Why does the education system, including “higher education”, lobby so vigorously against the teaching of creation science? Secular academicians seem to think that part of being intellectual is to question and debunk First Principles of Truth such as “In the beginning, God created…”, and they pressure people to believe as they themselves do on the basis that they are the ones who know the truth because of their academic and intellectual bent.

C.S. Lewis in his classic essay on modern education, The Abolition of Man, wrote almost eighty years ago about “men without chests” – intellectuals whose heads and brains may have been big, but whose chests had atrophied because they had so deconstructed basic First Principles of Truth* that they lost their heart and soul. The atrophied “chests” by comparison made their heads seem even bigger than they were.

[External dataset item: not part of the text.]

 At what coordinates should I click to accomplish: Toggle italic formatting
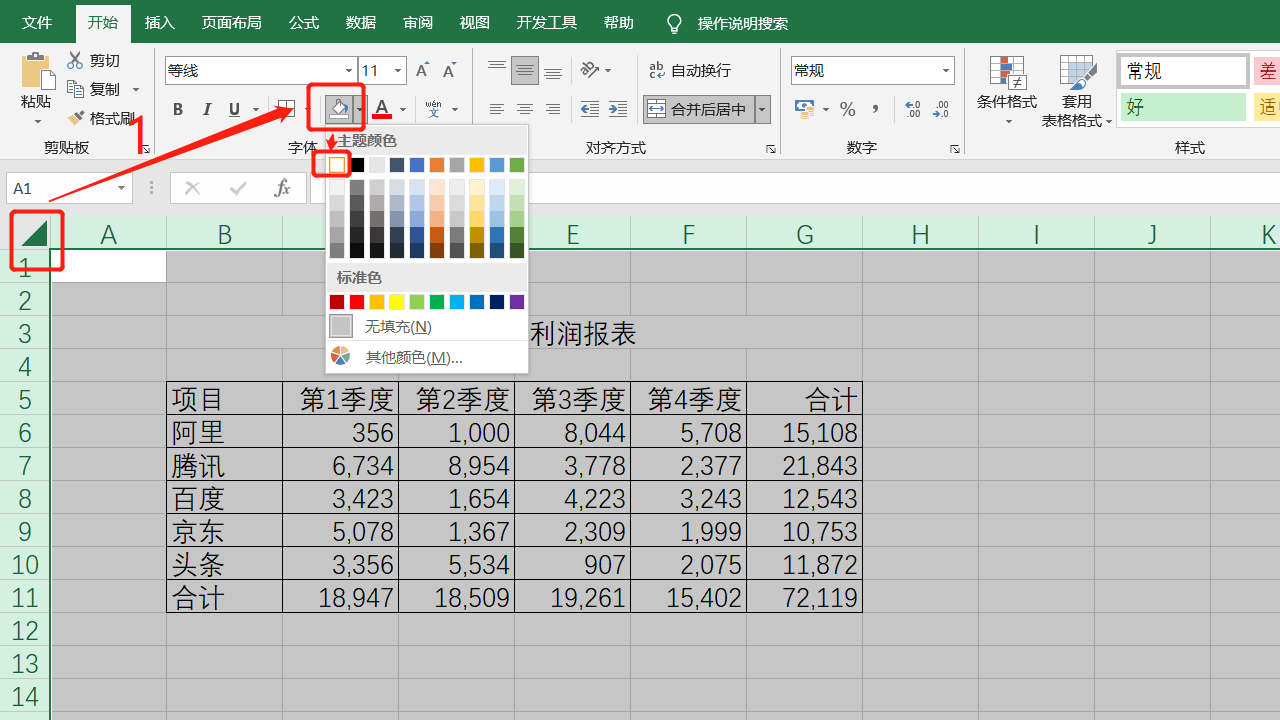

Academic groups may say something like, “‘creationism’ is not an alternative scientific theory; it is a set of nonscientific ideas”. With this statement, they try to debunk a First Principle of Truth because the implication is that evolution, in contrast to ‘creationism’, has the status of being “scientific”. The reality is that neither can be “proven” by materialistic science.

Debunking First Principles is really a counterfeit intellectual pursuit – much like situational ethics masquerades for true ethics. It is a way to get people to question their ethics, tear them down, and replace them with humanistic rather than God-given values. In most cases the tendency to debunk First Principles of Truth is simply a technique of argument for justifying amoral or immoral behavior and unbelief.

Furthermore, as Lewis argues, how can a society expect, let alone plead for, moral character in its people when its philosophy of education rips out people’s conscience and conviction by debunking moral principles and accountability beyond themselves? Lewis writes, “Such is the tragi‑comedy of our situation ‑ we continue to clamor for those very qualities we are rendering impossible. In a sort of ghastly simplicity we remove the organ and demand the function. We make men without chests and expect of them virtue and enterprise. We laugh at honor and are shocked to find traitors in our midst. We castrate and bid the geldings be fruitful.”

Eighty years ago, C.S. Lewis was writing extremely well and prophetically about what has been going on in education for quite some time – and which we see today to have metastasized to a great extent. If you haven’t ever read this essay of his, you should.

– Mark Cadwallader, Board Chairman of Creation Moments

REF.: Lewis, C.S., The Abolition of Man: How Education Develops Man’s Sense of Morality, MacMillan Publishing Co, NY, NY, 1947, pg 35. Photo: The undergraduates of University College, Trinity Term 1917. Young C. S. Lewis is standing on the right-hand side of the back row, PD, Wikimedia Commons.

*First Principles of logic, such as that the creation requires a Master Craftsman; or First Principles of morality such as the Ten Commandments.